# Passage to read
★ ★ ★ ★ ★

The present is the future of the past

by Joan Pons


If in the private screening of Star Wars that George Lucas organised before its premiere for some of his fellow golden boys directors (Scorsese, Milius, Coppola, De Palma, etc.), they laughed in his face for having made a, ahem, “puppet movie” (always according to Peter Birskind, of course) it’s because before that there was THX 1138.

DIALOGUE: THX 1138 / APPLE – O Production Company

What was George doing embracing that amusement park sci-fi when the future he had devised in his debut was an absolutely dystopian tomorrow? THX 1138 was a film that cleaned its aesthetics, with everything so white, so pristine, to force the contrast between its look and its contents. Everything in the film had a hyper-clean and not harmful look, precisely, because it was meant to mean the exact opposite.

DIALOGUE: THX 1138 / APPLE – O Production Company
DIALOGUE: THX 1138 / APPLE – O Production Company
DIALOGUE: THX 1138 / APPLE – O Production Company

This sterilization of a futurist imaginary was the hyper-stylised rendering of Aldous Huxley or Ray Bradbury’s nightmares. When scenery lacks any tracks, mistakes, or stains, it ceases to be personal. White light over white background… and human identity disappears (maybe even the human being itself as well). Goodbye, body and soul; hello, numbers and letters.
George Lucas was among the first to create this image of a future full of minimal sophistication. Before him, maybe only Stanley Kubrick had explored the design of these whitish scenarios in that room at the end of 2001: A Space Odyssey, even though the hand of man was still visible there in the furniture and interior decoration. And after him… Well, there have been a million followers, from within and outside the cinema.

★ ★ ★ ★ ★

# Data section
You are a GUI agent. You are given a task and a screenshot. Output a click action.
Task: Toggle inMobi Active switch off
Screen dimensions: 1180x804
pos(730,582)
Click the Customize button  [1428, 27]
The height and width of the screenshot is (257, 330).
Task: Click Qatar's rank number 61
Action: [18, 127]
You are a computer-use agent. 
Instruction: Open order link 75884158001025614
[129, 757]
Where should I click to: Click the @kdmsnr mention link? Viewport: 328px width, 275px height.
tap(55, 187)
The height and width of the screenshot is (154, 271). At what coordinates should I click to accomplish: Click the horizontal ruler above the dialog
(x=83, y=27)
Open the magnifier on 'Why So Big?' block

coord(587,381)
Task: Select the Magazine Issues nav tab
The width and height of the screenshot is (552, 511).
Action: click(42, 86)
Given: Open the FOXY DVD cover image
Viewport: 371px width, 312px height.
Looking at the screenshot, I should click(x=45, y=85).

★ ★ ★ ★ ★

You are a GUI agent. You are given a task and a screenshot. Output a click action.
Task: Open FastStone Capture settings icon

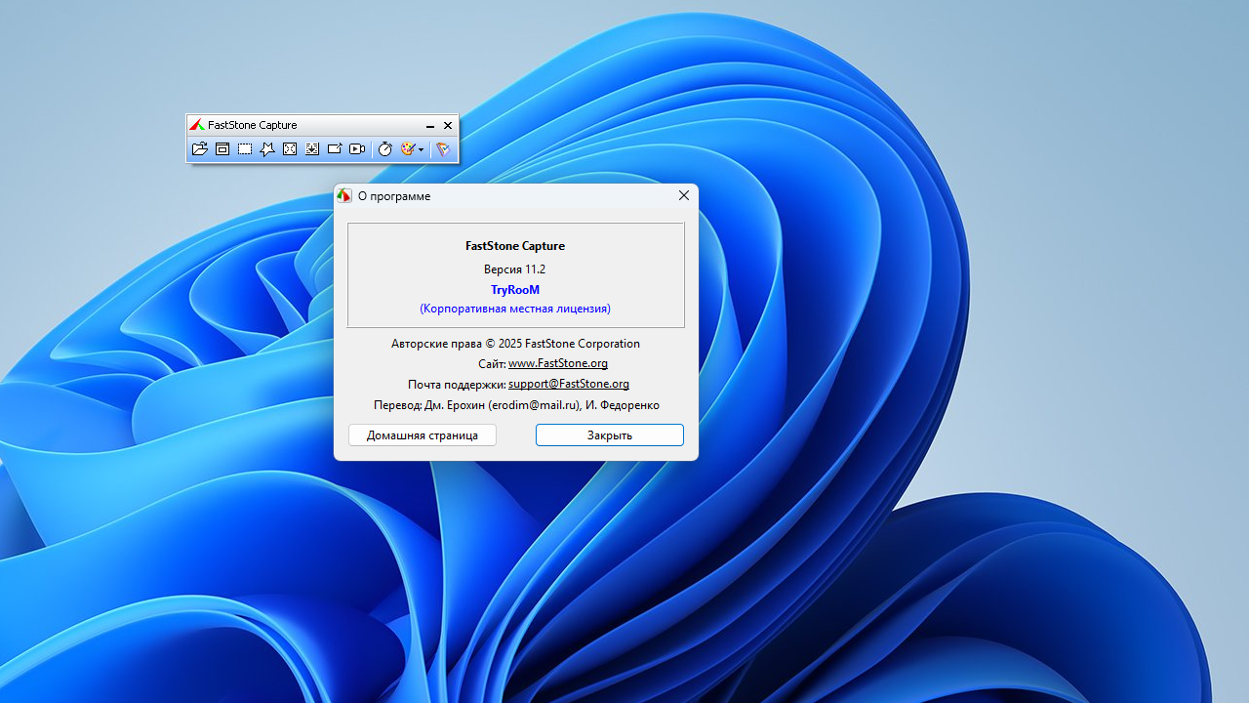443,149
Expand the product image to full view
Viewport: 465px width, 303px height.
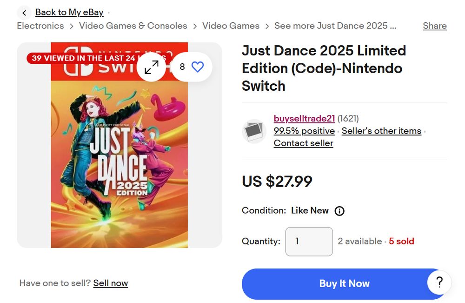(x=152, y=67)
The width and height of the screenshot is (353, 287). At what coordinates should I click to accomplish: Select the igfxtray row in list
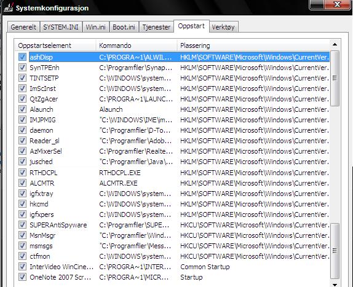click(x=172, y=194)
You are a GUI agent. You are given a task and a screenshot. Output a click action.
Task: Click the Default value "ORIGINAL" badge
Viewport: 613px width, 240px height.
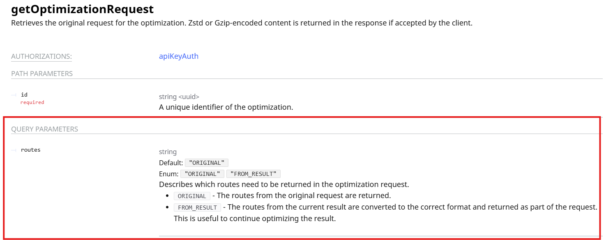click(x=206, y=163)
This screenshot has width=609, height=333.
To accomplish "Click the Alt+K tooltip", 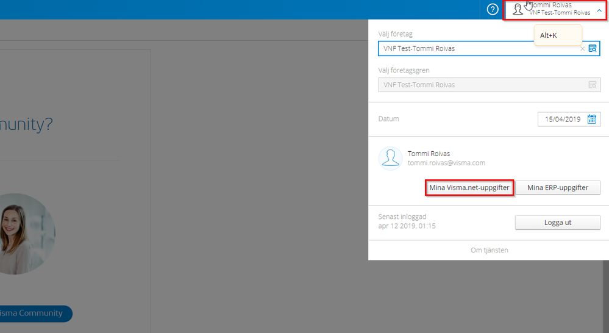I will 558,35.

★ ★ ★ ★ ★

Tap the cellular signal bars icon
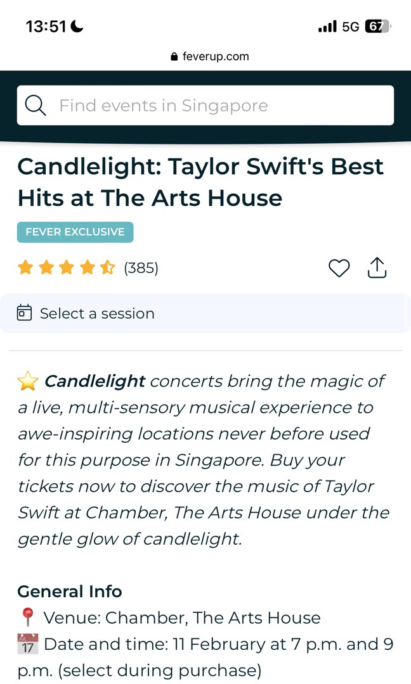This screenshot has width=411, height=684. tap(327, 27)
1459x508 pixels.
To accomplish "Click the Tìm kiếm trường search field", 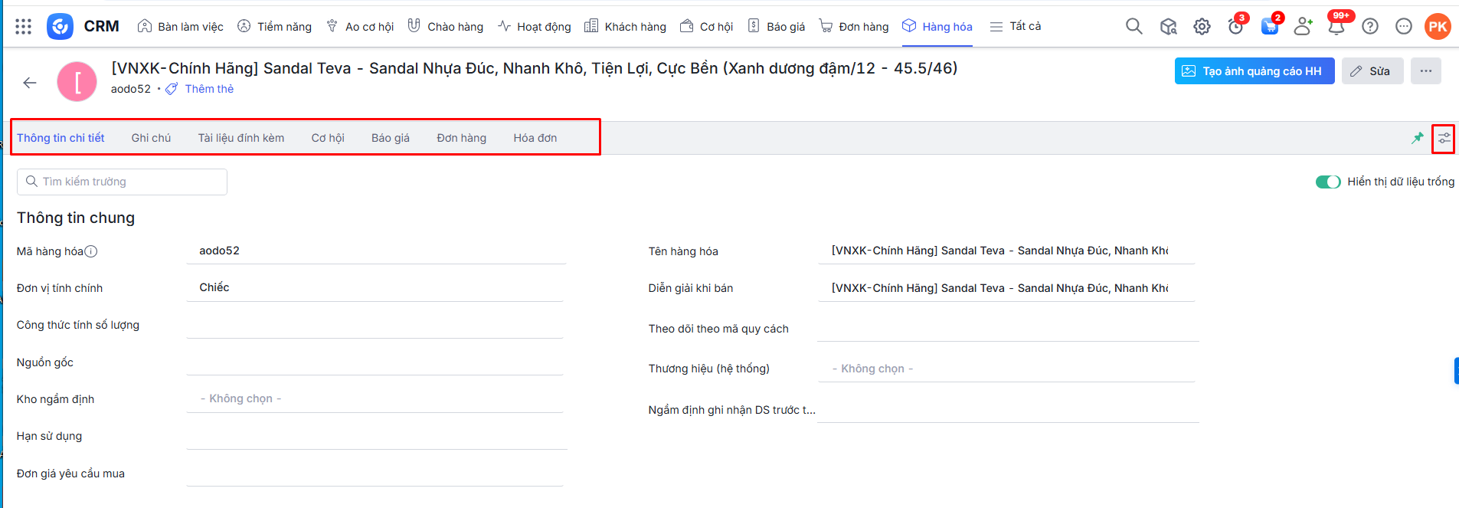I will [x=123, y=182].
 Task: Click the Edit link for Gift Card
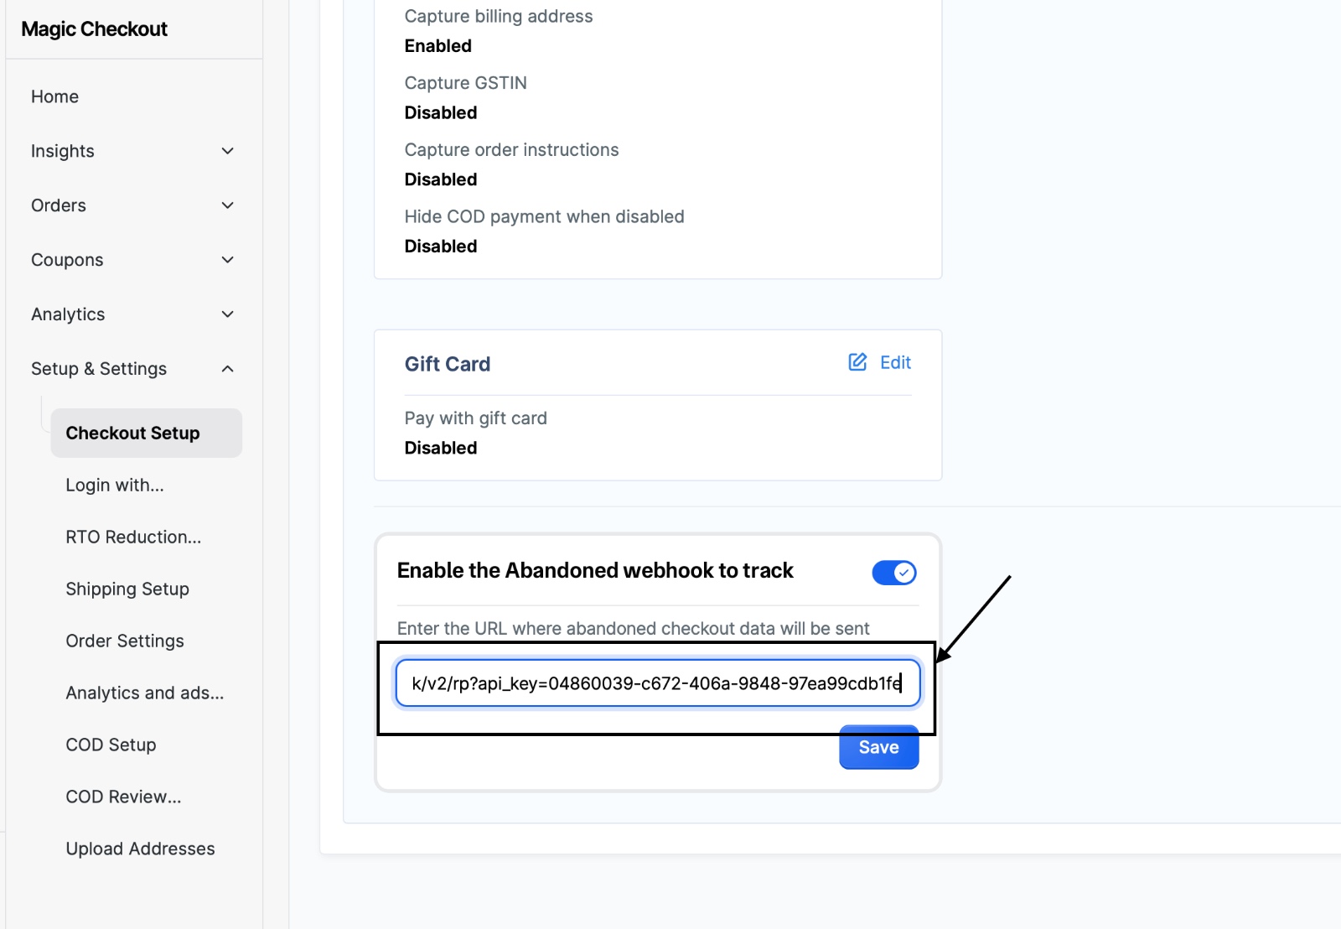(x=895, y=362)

★ ★ ★ ★ ★

# Given problem 1
Reproduce the THX 1138 essay word for word, starting with "by Joan Pons" and going on through "the exact opposite.".
# Given problem 2
Answer these questions from the THX 1138 essay:
(a) Which directors are named as attending the private screening of Star Wars?
(b) Whose nightmares does the essay say the sterilized futurist imagery rendered?
(c) Which film does the essay say contains an earlier room with whitish scenery?
# Given problem 3
Continue the essay on THX 1138 from where it stops.
The listing is separate material from the THX 1138 essay.

# Written answer 1
by Joan Pons


If in the private screening of Star Wars that George Lucas organised before its premiere for some of his fellow golden boys directors (Scorsese, Milius, Coppola, De Palma, etc.), they laughed in his face for having made a, ahem, “puppet movie” (always according to Peter Birskind, of course) it’s because before that there was THX 1138.

DIALOGUE: THX 1138 / APPLE – O Production Company

What was George doing embracing that amusement park sci-fi when the future he had devised in his debut was an absolutely dystopian tomorrow? THX 1138 was a film that cleaned its aesthetics, with everything so white, so pristine, to force the contrast between its look and its contents. Everything in the film had a hyper-clean and not harmful look, precisely, because it was meant to mean the exact opposite.

# Written answer 2
(a) Scorsese, Milius, Coppola and De Palma.
(b) Aldous Huxley's or Ray Bradbury's.
(c) 2001: A Space Odyssey, by Stanley Kubrick.

# Written answer 3
One of the most interesting cases of adopters of this immaculate aesthetics is Apple. Let’s remember that this IT company has always been an expert at changing prefixes: from the future dystopia to the present utopia. The legendary Ridley Scott commercial about George Orwell’s 1984, without going any further, has ended up being prophetic both for better and for worse: Apple has built customer loyalty to a point of a-critical sectarianism (to be honest, the fact that there are actual Apple fans is quite disturbing in itself), has promoted a cult towards the leader-big brother-martyr Steve Jobs that continues even beyond his physical disappearance, has encouraged its buyers’ addiction and meekness (they don’t question product prices or Apple’s position regarding emancipatory measures such as free software, for example) and has even created a sort of newspeak with the simple resource of placing a lower case “i” before the name of each new official product.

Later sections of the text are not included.